For whilst New Year celebrations, calendar year turnings, resolutions and new beginnings are being talked about all around me, I have come to realise that the way I get through January, what now even allows me to welcome January, is understanding it as Epiphany Tide: the season of celebrating God’s continued breaking into this world, God’s continued revelation through the people, places and creations of this world as God’s gift to us, with us.  This time between Christmas and Lent might then be treated as a different sort of festive season which is especially designed to make us all seers.  Whether we might call ourselves photographers or not, creating a deliberate retreat time, which may be as little as five minutes, for a masterclass in ways of seeing will, without fail, end up enriching our spirituality.  For this is the promise of Epiphany: that we too might see God.

So my question becomes each Epiphany:  What is it I dream to see?  What is it I need to see?  What is it I cannot see because of all the assumptions and blinkers I drag along behind me?  What is it that my false expectations might blind me to?  What is it I failed to see since last Epiphany?

And what is repeatedly revealed to me, over and again, is the knowledge of God being in the small things right in front of me; God is in the details.  Seeing the mundane minutiae of a breakfast tea tray through the lens of a camera might reveal this miraculous assurance:  God is with me, in this, here and now.  

This tiny creation of an ‘act of daily seeing’, receiving images on a device that can be at my fingertips wherever I might happen to be, allows me to start again with God.  It is also a very physical reminder of what my Mum repeatedly says to me, ‘small steps, Katie’.  This in turn always reminds me of going on the journey of faith in the way the old French pilgrims called ‘pas a pas’, step by deliberate step.  So that what begins as one small image builds up into a week of images, then into a month of images and so on.  Before long I can see I have a collection, a mosaic of some of the minute ways in which God has met me in the past weeks in gifts of line, colour, texture, shape and light.  

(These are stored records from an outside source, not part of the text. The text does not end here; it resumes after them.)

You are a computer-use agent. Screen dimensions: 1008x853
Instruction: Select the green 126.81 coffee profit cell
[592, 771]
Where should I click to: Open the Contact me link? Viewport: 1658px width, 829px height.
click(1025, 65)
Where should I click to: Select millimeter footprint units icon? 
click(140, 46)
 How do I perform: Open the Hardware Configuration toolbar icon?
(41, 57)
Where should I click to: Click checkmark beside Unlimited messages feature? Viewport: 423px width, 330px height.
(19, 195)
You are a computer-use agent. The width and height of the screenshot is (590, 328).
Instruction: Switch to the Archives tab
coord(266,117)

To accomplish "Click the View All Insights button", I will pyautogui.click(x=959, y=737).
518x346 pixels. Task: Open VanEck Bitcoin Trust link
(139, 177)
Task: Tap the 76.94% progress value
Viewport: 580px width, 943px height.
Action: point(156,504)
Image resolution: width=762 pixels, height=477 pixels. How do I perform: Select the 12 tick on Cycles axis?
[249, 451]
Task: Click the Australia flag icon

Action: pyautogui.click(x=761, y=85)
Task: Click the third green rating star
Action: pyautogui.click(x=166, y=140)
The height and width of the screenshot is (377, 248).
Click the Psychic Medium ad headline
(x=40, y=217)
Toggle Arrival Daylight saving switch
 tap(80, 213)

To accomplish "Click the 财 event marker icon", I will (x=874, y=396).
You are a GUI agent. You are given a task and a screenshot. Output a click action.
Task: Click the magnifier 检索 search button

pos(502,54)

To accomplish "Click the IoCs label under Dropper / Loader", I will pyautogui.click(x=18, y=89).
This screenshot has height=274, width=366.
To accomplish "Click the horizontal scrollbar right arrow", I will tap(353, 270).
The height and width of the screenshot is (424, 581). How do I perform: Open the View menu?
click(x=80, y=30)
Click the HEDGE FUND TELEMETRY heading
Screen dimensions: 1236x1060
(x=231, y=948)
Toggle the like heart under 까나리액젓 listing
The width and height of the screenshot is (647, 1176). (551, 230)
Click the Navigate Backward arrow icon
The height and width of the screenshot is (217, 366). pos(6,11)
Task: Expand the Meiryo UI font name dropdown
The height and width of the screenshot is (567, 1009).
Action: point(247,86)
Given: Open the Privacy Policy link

I have adopted the phrase ‘the epiphany of the ordinary’ to cover this contemplative practice, and it always drives me to praise and thanksgiving.  (Sharing my ‘acts of daily seeing’ on Facebook and Instagram also reminds me to continue this gratitude practice: I give them away in the hope that they might help provide a pause in someone else’s day, a kind of ‘showing forth’ space where the Spirit of Seeing might rush in, bringing someone to the God who lovingly waits for them in their here and now).  For, like a toddler who needs to be told over and again, I so easily forget just how much there is to Wonder at and about in this world.  I groan out loud at my own ridiculousness, swallow, breathe as deeply as that day allows and, receiving the Grace of beginning again, ask for the gift of Epiphany, the gift of eyes being opened to see.